Counterpoise

Egyptian
Old Kingdom, Dynasty 5
2465–2323 B.C.


Findspot: Egypt, Giza, Tomb G 2422 D & Tomb G 2416 D III

Dimensions

Height x width x depth: 15 x 3.5 x 0.4 cm (5 7/8 x 1 3/8 x 3/16 in.)

Accession Number

37.1312

Medium or Technique

Faience

On View

Ancient Egyptian Large Sculpture (Mycerinus) (Gallery 108)

Collections

Jewelry, The Ancient World

Classifications

Necklaces and neck bands

For both men and women alike, jewelry added interest and color to garments of undyed linen. The parure shown here, which consists of a collar, counterpoise, and pair of bracelets, was restrung from elements of blue, green, and black faience left behind by robbers in an otherwise empty, plain wooden coffin. The colors were the most commonly used in making the ceramic during the Old Kingdom.

The broadcollar was the most common type of Old Kingdom jewelry. At Giza alone, George Reisner found nineteen such collars in tombs of both men and women. In addition, brightly painted broadcollars are represented on statuary and reliefs of deities, royalty, and wealthy private individuals from the Old Kingdom through Roman times.

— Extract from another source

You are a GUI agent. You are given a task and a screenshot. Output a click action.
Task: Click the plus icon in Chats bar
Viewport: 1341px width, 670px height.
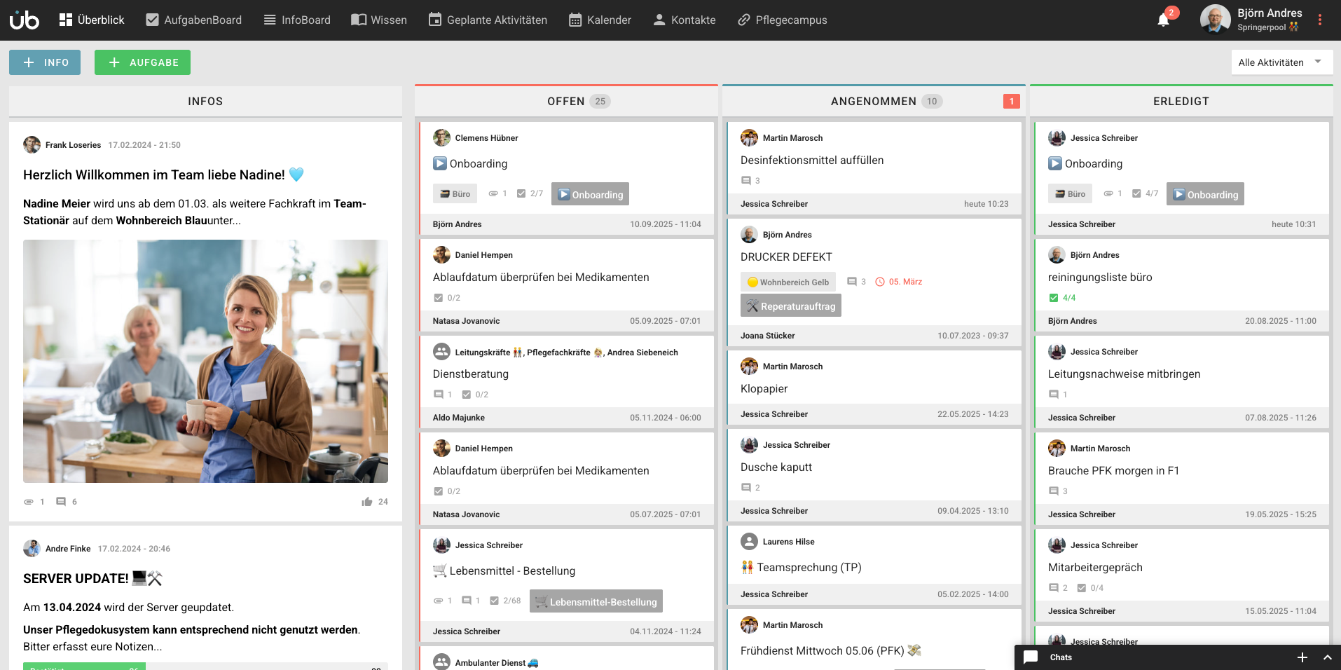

Although jewelry was often made for funerary purposes only, in this case the presence of the counterpoise that served to redistribute the weight of the collar and to ensure that it hung properly suggests that this example was worn in life as well.

Provenance

From Giza, tombs G 2422 D and G 2416 D III). 1936: excavated by the Harvard University–Boston Museum of Fine Arts Expedition; assigned to the MFA in the division of finds by the government of Egypt.